Pharmaceutical companies would be reluctant to gamble the $800 million it costs them to develop a new drug for fear they wouldn’t get on the government’s list. This would shut down the pipeline for new drugs to cure cancer, diabetes, Alzheimer’s, and other killer diseases.

Most observers believe that the prescription drug issue is dead for this session of Congress. But if senators facing reelection this fall get enough heat when they are home for the August recess, they may pressure Majority Leader Tom Daschle to revive the issue.

If they start the debate again, they would be well advised to consider a plan that would build on what they learned during the debate.

For example, Democrats agreed, for the first time, that Medicare could target more help to lower-income seniors rather than giving something to everyone.

They could try a fresh new approach that provides assistance for lower-income seniors and good catastrophic coverage – that Democrats want – in a privately-managed benefit – which Republicans believe is essential.
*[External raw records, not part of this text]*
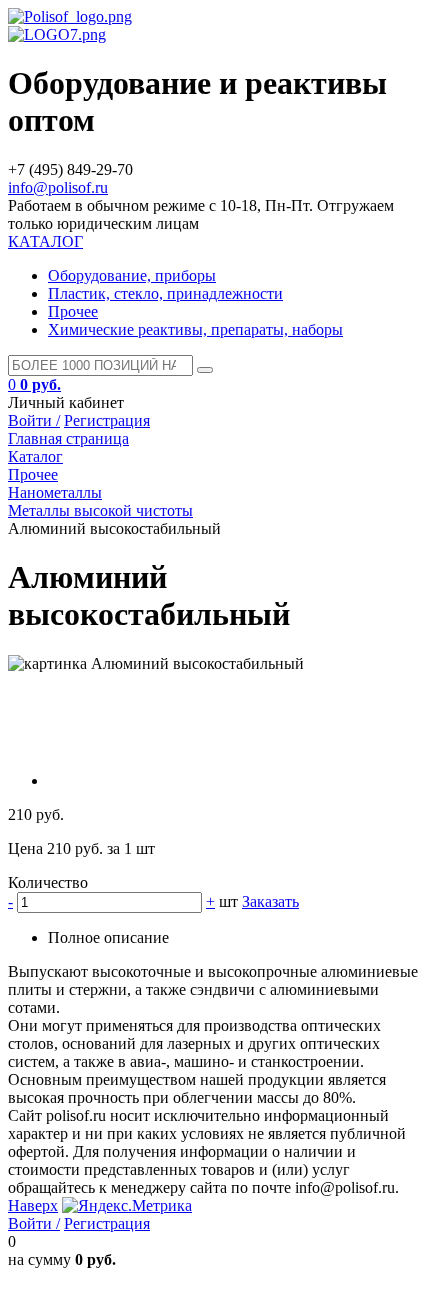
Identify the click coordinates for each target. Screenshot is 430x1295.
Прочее (73, 311)
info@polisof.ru (58, 187)
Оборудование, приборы (132, 275)
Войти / (34, 420)
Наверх (33, 1205)
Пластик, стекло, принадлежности (165, 293)
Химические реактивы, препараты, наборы (195, 329)
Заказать (270, 901)
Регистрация (107, 420)
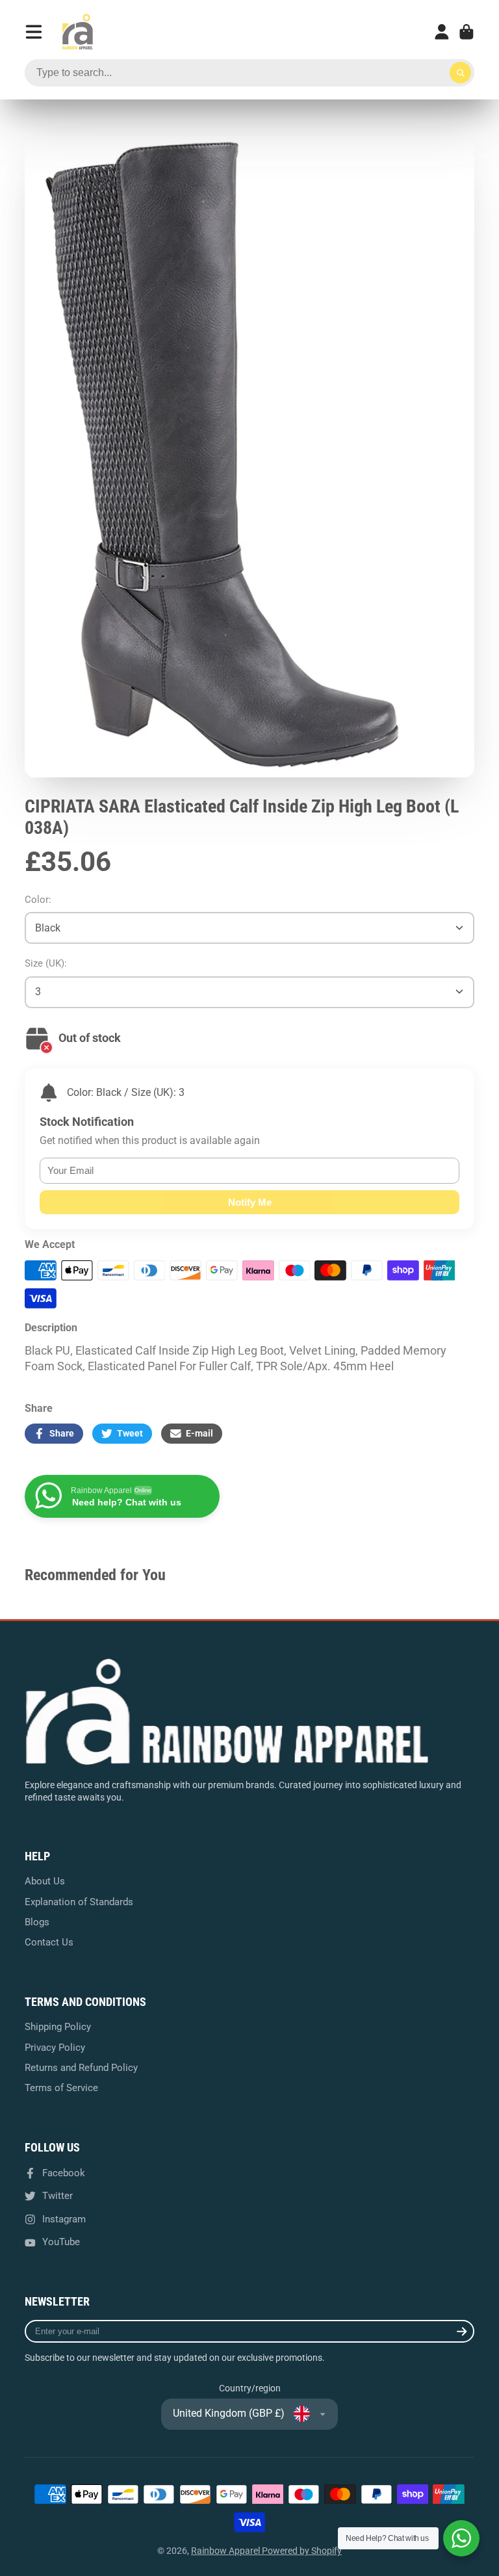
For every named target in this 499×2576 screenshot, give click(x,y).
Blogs (37, 1922)
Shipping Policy (58, 2027)
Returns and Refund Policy (81, 2068)
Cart (466, 32)
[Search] (461, 73)
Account (442, 32)
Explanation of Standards (79, 1902)
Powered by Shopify (302, 2550)
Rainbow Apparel (226, 2550)
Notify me (250, 1202)
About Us (45, 1881)
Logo (77, 32)
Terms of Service (61, 2088)
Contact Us (49, 1942)
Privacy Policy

One such idea is called the Prescription Drug Security (PDS) plan. It provides a cash subsidy to low- and moderate-income seniors to assist them in purchasing routine medications and provides insurance coverage for large drug expenses.

The benefit would be managed through private, competing prescription drug plans. All Medicare beneficiaries are eligible to participate and take advantage of competitively negotiated discounts on their prescription purchases as well as protection from catastrophic drug costs.

The PDS program could lay the foundation for reforms needed to insure the long-term viability of Medicare. It harnesses the competitive buying power of the free market and engages consumers (and their physicians) in making wise decisions about their drug spending and their health care.

The bottom line cost of the PDS plan is $302 billion over 10 years – less than most of the bills being considered by Congress.

The PDS plan provides an opportunity for Congress to create a benefit that combines generous subsidies for low- to moderate-income seniors with a program that provides discounts and private catastrophic coverage for all seniors in a competitive marketplace.

Whenever members come back to the bargaining table, this is an idea that could break the logjam.

Grace-Marie Turner is president of the Galen Institute in Alexandria, VA. Joseph R. Antos, Ph.D., is a resident scholar at the American Enterprise Institute in Washington, D.C.